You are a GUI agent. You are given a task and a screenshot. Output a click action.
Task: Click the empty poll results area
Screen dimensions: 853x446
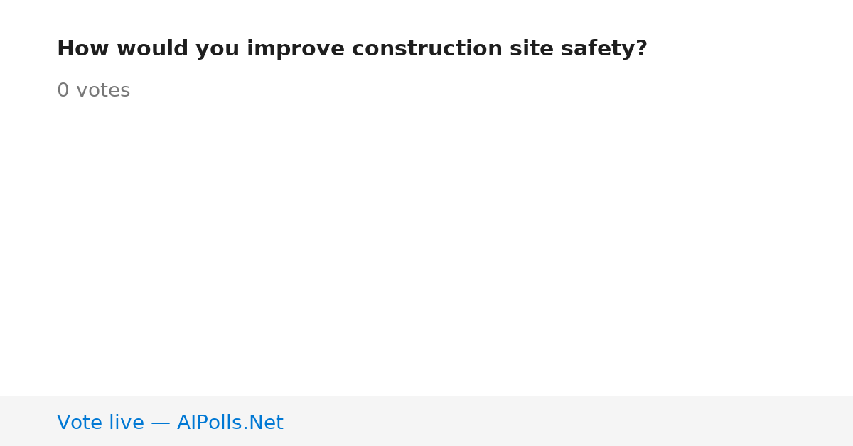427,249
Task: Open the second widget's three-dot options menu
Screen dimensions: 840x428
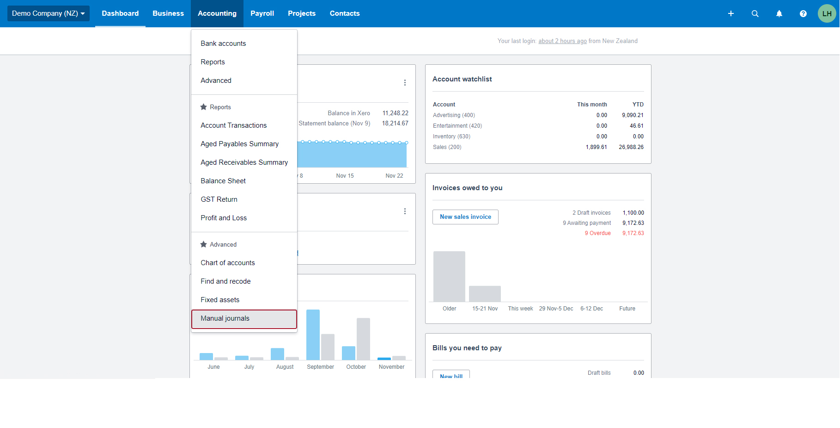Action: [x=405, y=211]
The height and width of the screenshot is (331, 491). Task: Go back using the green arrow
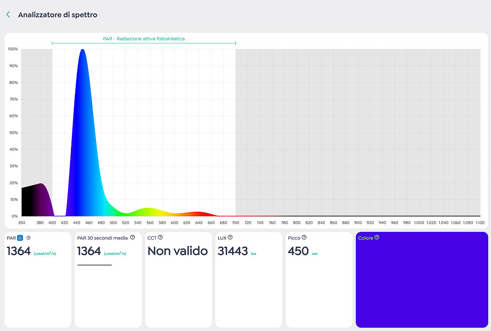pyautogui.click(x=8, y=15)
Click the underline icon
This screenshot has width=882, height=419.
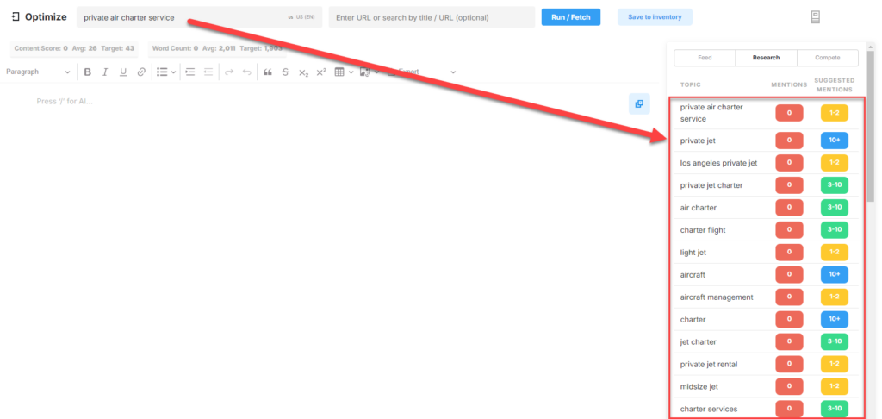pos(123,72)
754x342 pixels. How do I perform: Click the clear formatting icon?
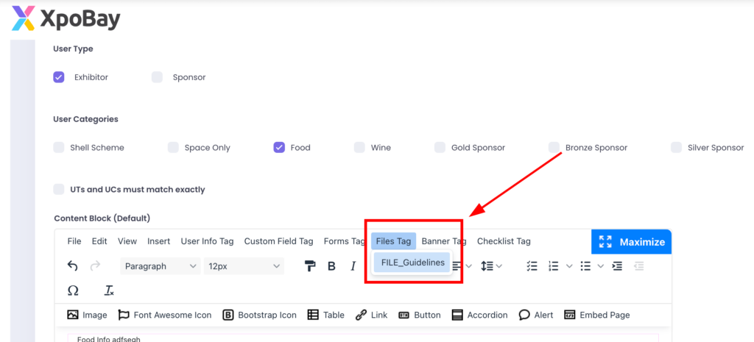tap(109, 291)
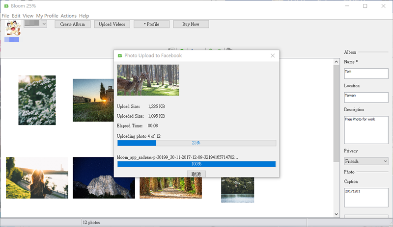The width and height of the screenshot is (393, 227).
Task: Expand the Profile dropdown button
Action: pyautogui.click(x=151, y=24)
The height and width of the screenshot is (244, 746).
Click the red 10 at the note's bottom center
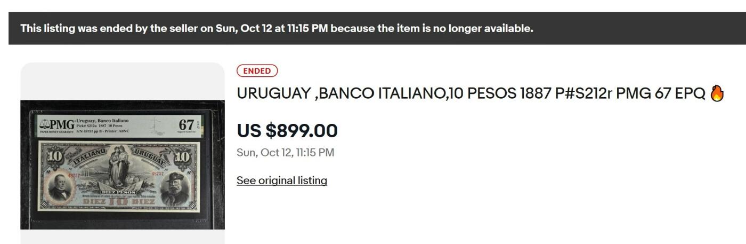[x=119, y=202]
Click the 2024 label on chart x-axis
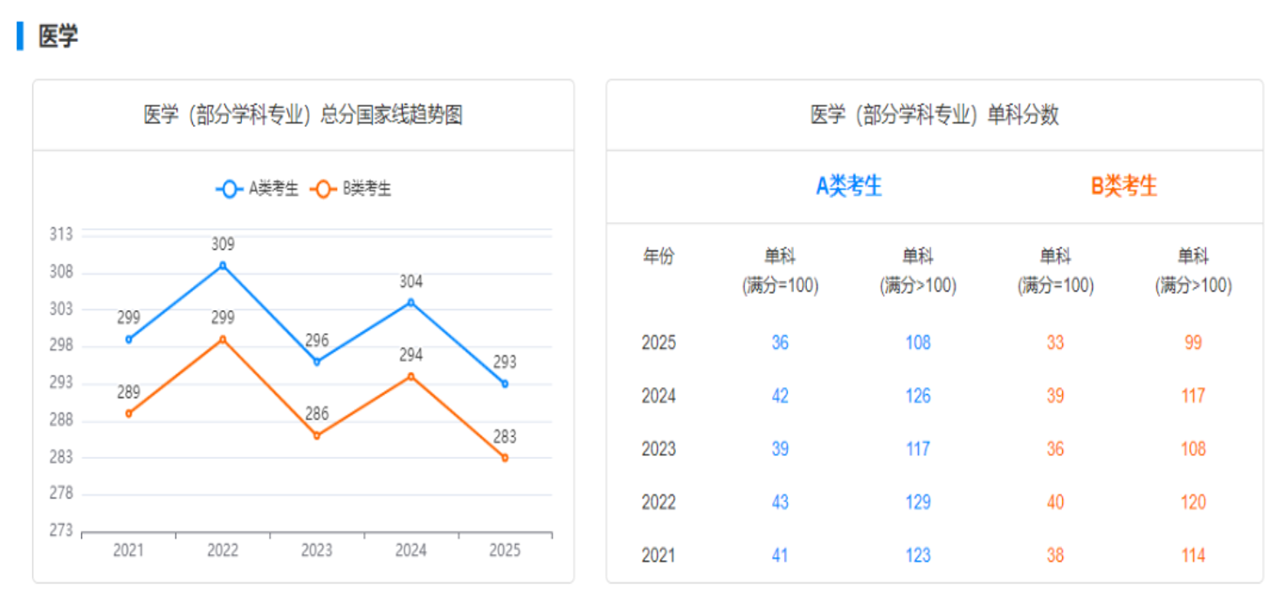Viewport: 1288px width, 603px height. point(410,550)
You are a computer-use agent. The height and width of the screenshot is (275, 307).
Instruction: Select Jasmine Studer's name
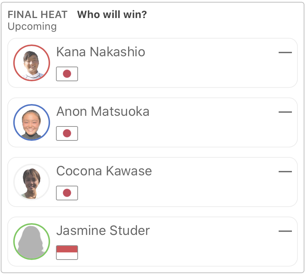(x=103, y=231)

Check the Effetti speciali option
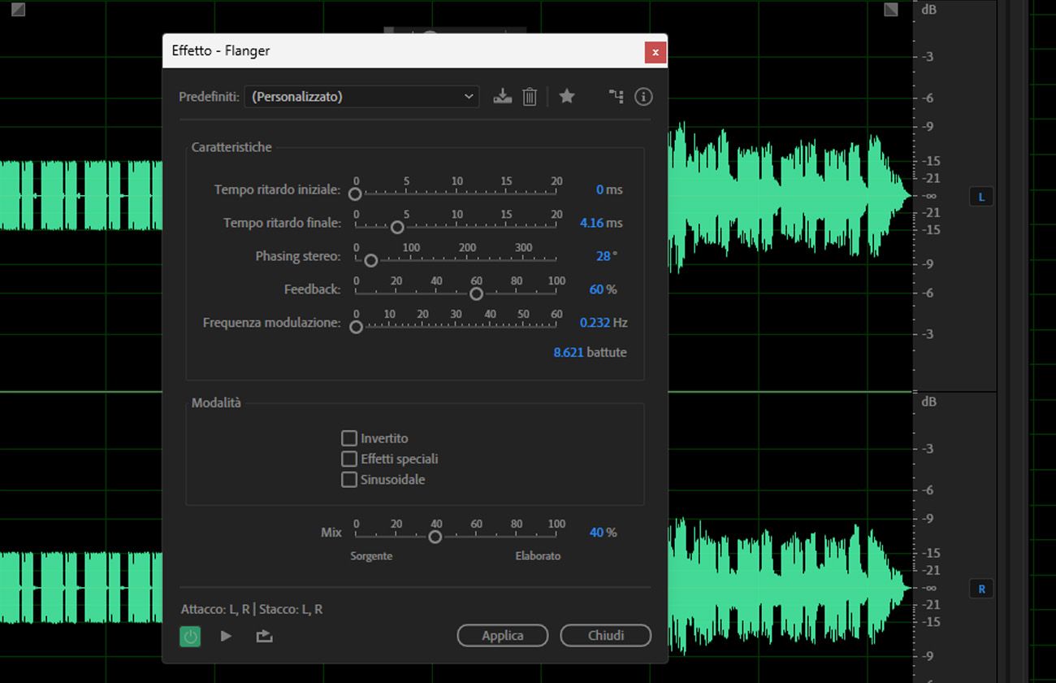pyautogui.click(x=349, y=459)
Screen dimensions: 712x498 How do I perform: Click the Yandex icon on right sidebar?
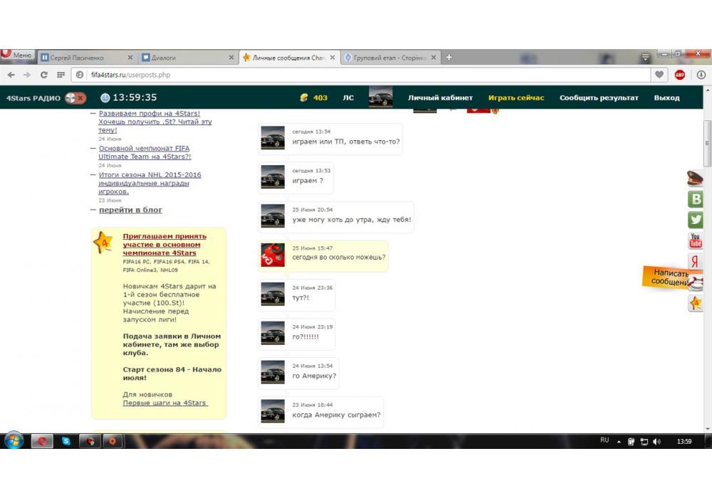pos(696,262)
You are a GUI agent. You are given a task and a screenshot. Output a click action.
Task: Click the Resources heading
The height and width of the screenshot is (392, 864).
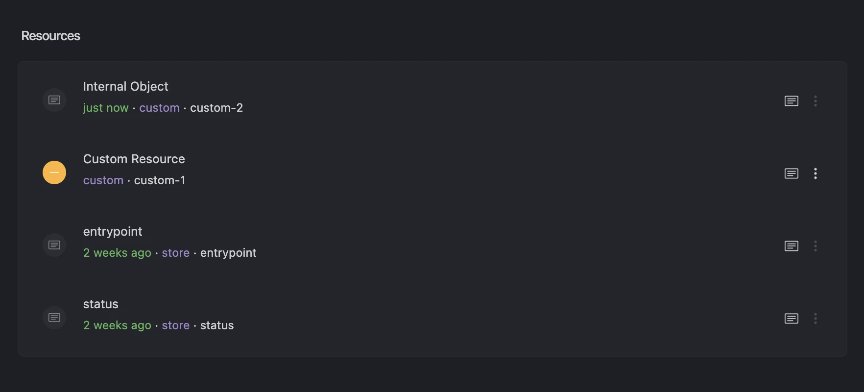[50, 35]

--

__ACTIVITY__.
Take the lines from the one containing "754x342 pixels. How" through the last line of the listing and repeat them exactly. Omit the pictures.

__RESPONSE__.
754x342 pixels. How do I perform: Click the clear formatting icon?
tap(109, 291)
The width and height of the screenshot is (393, 227).
Task: Expand the Profile dropdown button
Action: pyautogui.click(x=151, y=24)
The height and width of the screenshot is (244, 746).
Click the red 10 at the note's bottom center
[x=119, y=202]
Click the 2024 label on chart x-axis
Viewport: 1288px width, 603px height. point(410,550)
You are a computer-use agent. The height and width of the screenshot is (275, 307).
Instruction: Select Jasmine Studer's name
(x=103, y=231)

Check the Effetti speciali option
pyautogui.click(x=349, y=459)
Screen dimensions: 712x498 How do I perform: Click the Yandex icon on right sidebar?
pos(696,262)
You are a GUI agent. You are given a task and a screenshot. Output a click action.
Task: Click the Resources heading
The height and width of the screenshot is (392, 864).
[50, 35]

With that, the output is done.